== WHAT YOU NEED TO DO ==
One part of the entries below is wanted: the lines from the one containing "You are a computer-use agent." through the one containing "Task: Click the 取消 button in dialog". Write those out exactly and nothing else.

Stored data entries

== == ==

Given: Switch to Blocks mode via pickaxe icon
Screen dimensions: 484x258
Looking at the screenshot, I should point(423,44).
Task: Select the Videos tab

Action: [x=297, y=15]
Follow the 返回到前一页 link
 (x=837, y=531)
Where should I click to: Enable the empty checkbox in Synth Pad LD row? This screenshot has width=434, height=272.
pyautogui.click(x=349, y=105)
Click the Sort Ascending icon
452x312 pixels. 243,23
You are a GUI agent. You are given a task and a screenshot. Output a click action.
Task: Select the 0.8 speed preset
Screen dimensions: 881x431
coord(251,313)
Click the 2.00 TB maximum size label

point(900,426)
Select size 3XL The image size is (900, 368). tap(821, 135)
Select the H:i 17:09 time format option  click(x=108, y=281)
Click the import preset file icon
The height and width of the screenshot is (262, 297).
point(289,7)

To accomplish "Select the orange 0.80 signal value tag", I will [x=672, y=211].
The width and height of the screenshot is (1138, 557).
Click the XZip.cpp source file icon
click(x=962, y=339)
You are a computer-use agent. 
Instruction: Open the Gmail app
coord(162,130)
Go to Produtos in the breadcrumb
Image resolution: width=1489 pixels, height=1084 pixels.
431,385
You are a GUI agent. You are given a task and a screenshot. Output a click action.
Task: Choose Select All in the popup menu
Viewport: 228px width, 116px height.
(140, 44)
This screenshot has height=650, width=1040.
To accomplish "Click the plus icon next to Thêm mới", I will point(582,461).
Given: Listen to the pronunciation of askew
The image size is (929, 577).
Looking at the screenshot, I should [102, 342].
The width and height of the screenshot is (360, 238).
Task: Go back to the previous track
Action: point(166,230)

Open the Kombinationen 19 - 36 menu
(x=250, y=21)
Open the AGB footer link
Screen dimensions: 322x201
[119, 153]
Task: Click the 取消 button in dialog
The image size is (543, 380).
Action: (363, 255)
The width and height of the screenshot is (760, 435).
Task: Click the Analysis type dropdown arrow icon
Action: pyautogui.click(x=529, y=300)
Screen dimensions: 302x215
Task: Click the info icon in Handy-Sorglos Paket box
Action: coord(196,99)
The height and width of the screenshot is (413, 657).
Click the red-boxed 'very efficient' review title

== == ==

== ANSWER BOX ==
You are a computer-use agent. 
Instruction: Open the Gmail app
coord(162,130)
Go to Produtos in the breadcrumb
Image resolution: width=1489 pixels, height=1084 pixels.
431,385
You are a GUI agent. You are given a task and a screenshot. Output a click action.
Task: Choose Select All in the popup menu
Viewport: 228px width, 116px height.
(140, 44)
This screenshot has height=650, width=1040.
To accomplish "Click the plus icon next to Thêm mới", I will point(582,461).
Given: Listen to the pronunciation of askew
The image size is (929, 577).
Looking at the screenshot, I should [102, 342].
The width and height of the screenshot is (360, 238).
Task: Go back to the previous track
Action: point(166,230)

Open the Kombinationen 19 - 36 menu
(x=250, y=21)
Open the AGB footer link
Screen dimensions: 322x201
[119, 153]
Task: Click the 取消 button in dialog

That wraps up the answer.